What you will do ->
Begin with the line containing "Viewport: 984px width, 501px", end with the last line of the records, and retype everything in between exactly, without the pictures.
= = = = = = =
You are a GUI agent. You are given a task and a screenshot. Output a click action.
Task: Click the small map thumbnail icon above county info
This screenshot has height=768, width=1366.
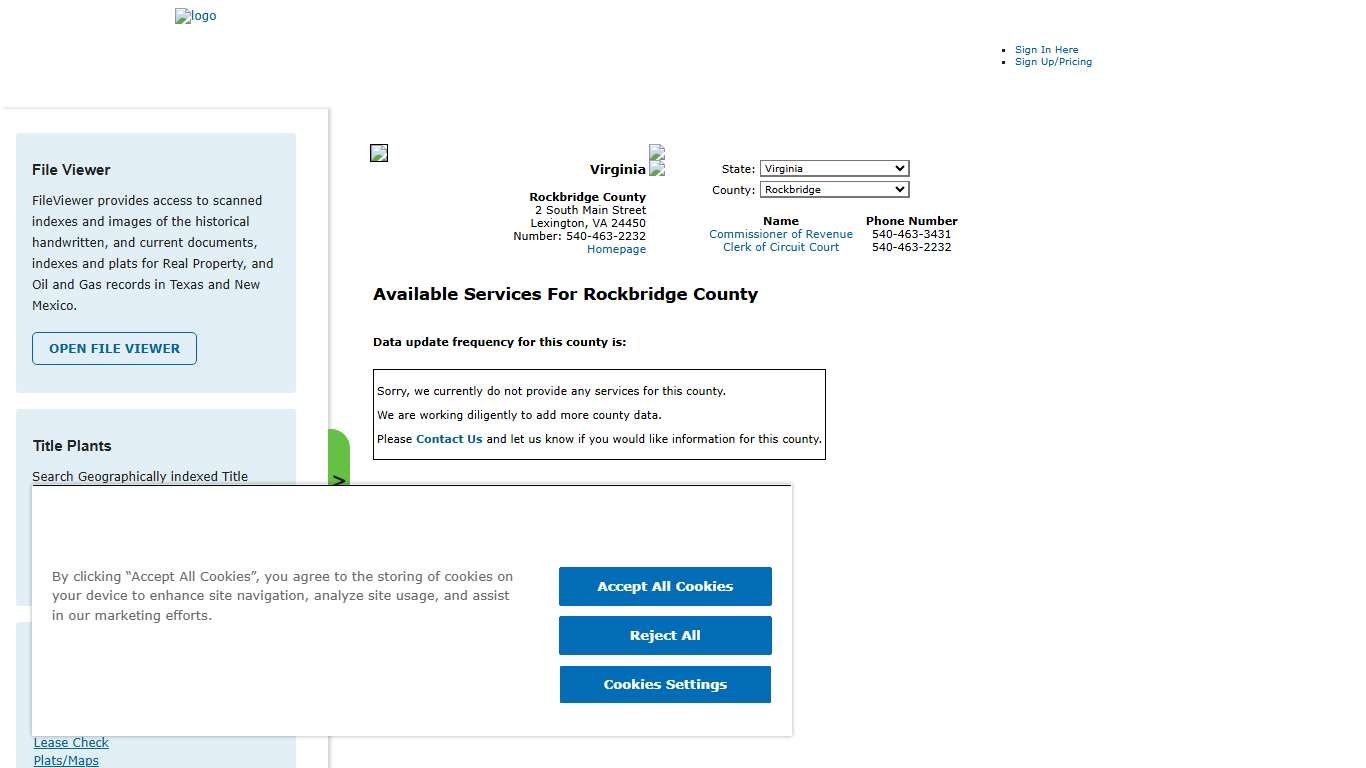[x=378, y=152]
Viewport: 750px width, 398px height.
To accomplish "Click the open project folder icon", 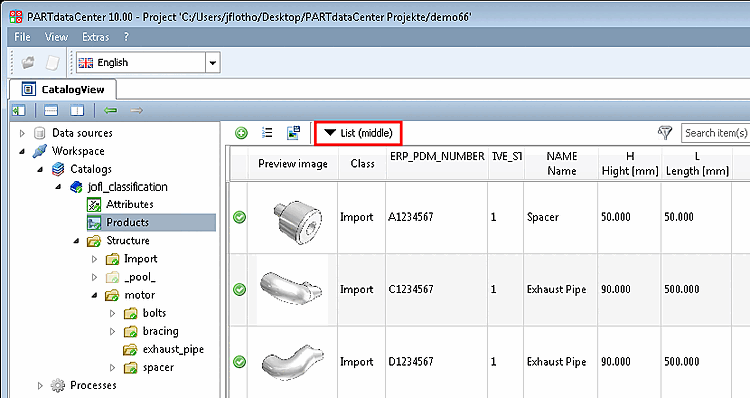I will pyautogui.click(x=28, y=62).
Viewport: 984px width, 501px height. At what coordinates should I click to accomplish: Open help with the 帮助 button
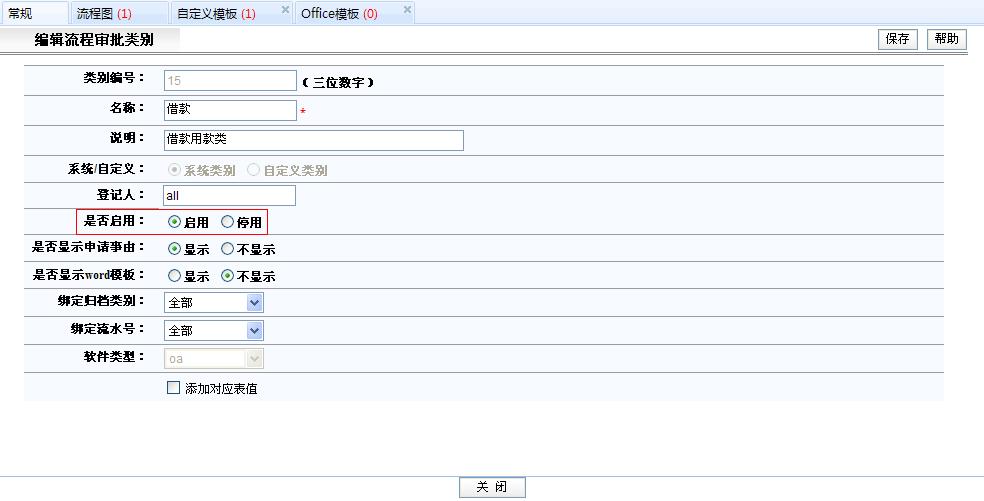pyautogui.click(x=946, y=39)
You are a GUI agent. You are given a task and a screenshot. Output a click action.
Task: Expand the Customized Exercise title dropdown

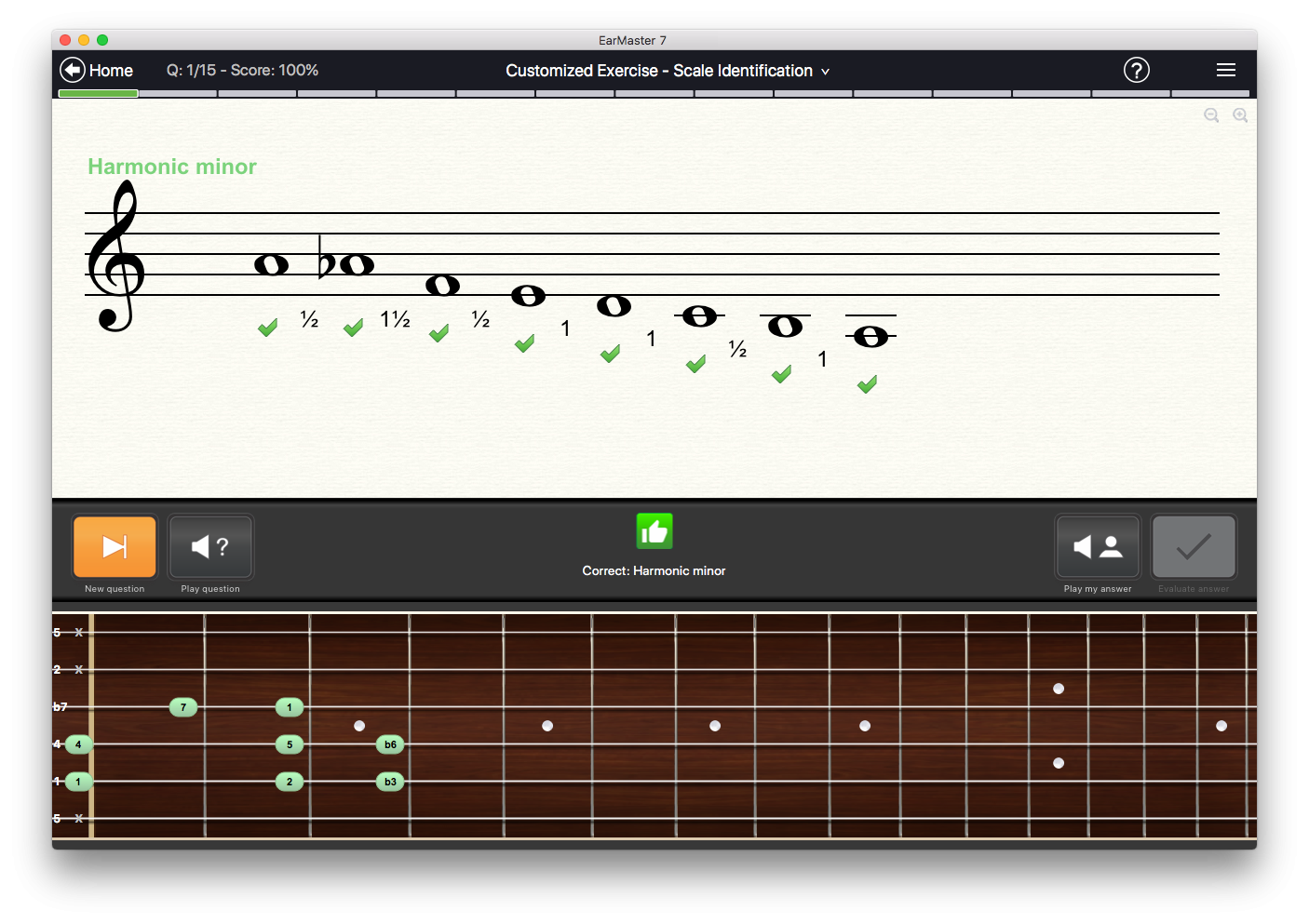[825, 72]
= = = = = = =
Solution ->
Viewport: 984px width, 501px height. At what coordinates should I click to accomplish: Open help with the 帮助 button
pyautogui.click(x=946, y=39)
You are a GUI agent. You are given a task and a screenshot. Output a click action.
Task: Expand the Customized Exercise title dropdown

[825, 72]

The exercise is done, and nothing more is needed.